Steps 3-5 constitute the actual computation, while steps 1-2 are data preparation. If the computation rate is bigger than the minimum of data prefetching rate and data preprocessing rate, a GPU waits for steps 1-2 to happen (a data stall occurs). More specifically, step 1 is termed a fetch stall, (I/O bound during loading minibatch from storage), while step 2 is termed a prep stall (CPU bound waiting for the data items to be processed). The following conclusions are drawn from the analysis:
- When dataset resides on remote storage (distributed fs/object stores): Large datasets usually fit entirely on local storage. Thus, a one-time download cost of the dataset is paid, and the benefits of local SSD is taken advantage of afterwards.
- When datasets cannot be fully cached
- Fetch stalls are common if the dataset is not fully cached in memory
- OS page cache is inefficient for DNN training
- Lack of coordination among caches leads to redundant I/O in distributed training
- Lack of coordination in HP search results in redundant I/O
- When dataset fits in memory
- DNNs need 3-24 CPU cores per GPU for pre-processing
- DALI is able to reduce, but not eliminate prep stalls
- Decoding is very expensive, offloading prep to the GPU trades GPU memory usage for a speedup
- Larger batch sizes utilize the GPU parallelism better. However, as compute gets faster, data stalls become the bottleneck
- Redundant pre-processing in HP search results in high prep stalls
- Data stalls exist across training frameworks (TensorFlow, MxNet)
DS-Analyzer analyzes the implication of CPU, memory, and storage on the performance of a DNN and does what-if analyses. DS-Analyzer uses a differential approach and runs in three phases to measure prep stall and fetch stall:
- Measure vanilla ingestion rate (with no fetch or prep stalls).
- Measure prep stalls by training with a subset of the dataset entirely cached in memory. With this, any throughput decrease compared to (1) is due to prep stalls.
- Measure fetch stalls by clearing all caches and setting max cache size to a user-given limit. The difference between (2) and (3) is due to fetch stalls.
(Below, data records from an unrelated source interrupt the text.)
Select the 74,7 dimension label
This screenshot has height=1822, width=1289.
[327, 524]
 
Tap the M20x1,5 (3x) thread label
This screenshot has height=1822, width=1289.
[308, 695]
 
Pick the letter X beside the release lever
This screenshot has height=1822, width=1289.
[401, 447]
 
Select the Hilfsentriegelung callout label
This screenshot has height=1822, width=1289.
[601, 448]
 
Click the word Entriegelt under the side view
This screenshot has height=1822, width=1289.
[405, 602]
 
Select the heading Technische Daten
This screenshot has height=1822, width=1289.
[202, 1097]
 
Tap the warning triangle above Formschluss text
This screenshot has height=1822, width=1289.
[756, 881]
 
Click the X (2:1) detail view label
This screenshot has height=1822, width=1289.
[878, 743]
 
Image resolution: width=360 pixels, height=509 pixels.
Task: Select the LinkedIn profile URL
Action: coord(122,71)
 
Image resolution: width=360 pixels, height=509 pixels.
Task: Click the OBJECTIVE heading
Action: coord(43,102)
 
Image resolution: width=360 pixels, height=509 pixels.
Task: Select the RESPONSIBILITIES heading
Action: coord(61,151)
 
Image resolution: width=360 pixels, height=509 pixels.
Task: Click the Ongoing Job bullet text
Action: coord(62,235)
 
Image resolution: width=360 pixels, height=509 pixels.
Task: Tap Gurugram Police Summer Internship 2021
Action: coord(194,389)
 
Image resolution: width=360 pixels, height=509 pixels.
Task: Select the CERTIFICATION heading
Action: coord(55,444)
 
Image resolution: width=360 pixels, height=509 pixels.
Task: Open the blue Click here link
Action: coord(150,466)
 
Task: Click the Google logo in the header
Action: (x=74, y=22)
CoorDL is built on top of DALI and it incorporates the three following techniques:
MinIO: DNN-aware software caching to reduce cache misses per epoch (benefits single-server training)
Currently, the caching of the training dataset relies on the OS page cache. DNN training has the data access pattern of "repetitive across epochs and random within an epoch". This means that all data items in the dataset have equal probabilities of access in an epoch, so it is not important which data item is cached, but instead, it is crucial that cached items are not replaced before they are used in order to minimize I/O per epoch.
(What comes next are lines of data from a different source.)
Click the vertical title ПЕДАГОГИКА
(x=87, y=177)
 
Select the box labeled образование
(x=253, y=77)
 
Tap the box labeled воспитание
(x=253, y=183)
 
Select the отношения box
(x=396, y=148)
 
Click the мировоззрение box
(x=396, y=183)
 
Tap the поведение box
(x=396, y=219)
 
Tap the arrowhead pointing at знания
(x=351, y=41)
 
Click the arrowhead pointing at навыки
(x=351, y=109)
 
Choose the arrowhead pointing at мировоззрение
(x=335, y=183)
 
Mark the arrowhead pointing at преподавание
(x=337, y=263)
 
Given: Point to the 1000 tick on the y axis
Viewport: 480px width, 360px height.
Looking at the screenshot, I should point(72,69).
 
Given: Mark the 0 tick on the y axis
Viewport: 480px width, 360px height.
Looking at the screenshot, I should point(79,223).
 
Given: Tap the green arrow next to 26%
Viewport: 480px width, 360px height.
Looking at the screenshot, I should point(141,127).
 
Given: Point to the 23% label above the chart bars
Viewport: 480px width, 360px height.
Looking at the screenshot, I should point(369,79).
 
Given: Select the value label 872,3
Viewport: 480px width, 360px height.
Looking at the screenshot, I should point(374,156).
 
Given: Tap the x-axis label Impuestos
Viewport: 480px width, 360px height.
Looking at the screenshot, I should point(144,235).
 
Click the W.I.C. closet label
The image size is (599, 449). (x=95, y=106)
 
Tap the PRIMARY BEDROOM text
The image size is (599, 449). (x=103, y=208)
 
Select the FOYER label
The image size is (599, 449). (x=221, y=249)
In MinIO, items, once cached, are never replaced in the DNN cache. This technique results in only capacity misses while using the page cache + LRU leads to more misses because of thrashing. MinIO is implemented in user space instead of a policy in the kernel.
In distributed training, the dataset is partitioned across all servers with a random partition every epoch. The authors found that on a cache miss, data transfer over commodity TCP stack is much faster than fetching from local storage. As a result, the authors present Partitioned MinIO. At the end of the first epoch, Partitioned MinIO collectively caches a part of the dataset of size equal to the sum of capacities of individual MinIO caches. Metadata about data items present in each server's cache is maintained. In the case of a local cache miss, the item is looked up in the metadata. If present, it is fetched from the respective server over TCP (otherwise from local storage).
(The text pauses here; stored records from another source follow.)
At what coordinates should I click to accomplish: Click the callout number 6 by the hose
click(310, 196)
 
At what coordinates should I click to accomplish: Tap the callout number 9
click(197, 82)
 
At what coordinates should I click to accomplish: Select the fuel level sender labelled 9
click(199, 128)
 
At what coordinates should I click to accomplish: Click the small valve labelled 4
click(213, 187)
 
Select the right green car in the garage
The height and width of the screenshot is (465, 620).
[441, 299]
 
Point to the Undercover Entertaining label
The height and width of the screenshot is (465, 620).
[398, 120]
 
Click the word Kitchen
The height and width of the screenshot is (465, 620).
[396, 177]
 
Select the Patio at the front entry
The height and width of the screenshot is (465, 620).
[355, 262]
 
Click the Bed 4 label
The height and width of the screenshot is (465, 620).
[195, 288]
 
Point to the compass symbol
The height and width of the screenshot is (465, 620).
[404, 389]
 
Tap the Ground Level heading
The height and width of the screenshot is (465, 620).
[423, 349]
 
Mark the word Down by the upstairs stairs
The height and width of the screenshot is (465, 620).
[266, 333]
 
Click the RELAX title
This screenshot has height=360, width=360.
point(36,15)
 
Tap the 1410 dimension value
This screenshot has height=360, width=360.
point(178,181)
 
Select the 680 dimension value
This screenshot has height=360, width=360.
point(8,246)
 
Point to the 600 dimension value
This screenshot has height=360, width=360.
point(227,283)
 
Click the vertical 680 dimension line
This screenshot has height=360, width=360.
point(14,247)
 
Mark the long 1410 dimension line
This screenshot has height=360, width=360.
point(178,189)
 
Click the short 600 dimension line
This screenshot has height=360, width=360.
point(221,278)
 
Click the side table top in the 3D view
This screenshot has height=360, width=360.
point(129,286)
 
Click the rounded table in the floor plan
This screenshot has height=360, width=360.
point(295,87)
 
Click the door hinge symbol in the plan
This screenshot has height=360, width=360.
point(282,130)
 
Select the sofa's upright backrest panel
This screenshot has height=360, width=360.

When colocating hyperparameter search jobs, pre-processed minibatches created by one job can be reused by all other jobs. However, there is currently no coordination in data fetch & prep among these jobs, leading to stalls. In coordinated prep, each job receives a random shard of the dataset and processes it. After pre-processing the minibatches, they are exposed to all other jobs in a staging area in the memory region (with minimal memory overhead). Coordinated prep ensures that a minibatch is deleted once it is used exactly once by all jobs to ensure that it's not used across epochs (leads to lower accuracy & OOM).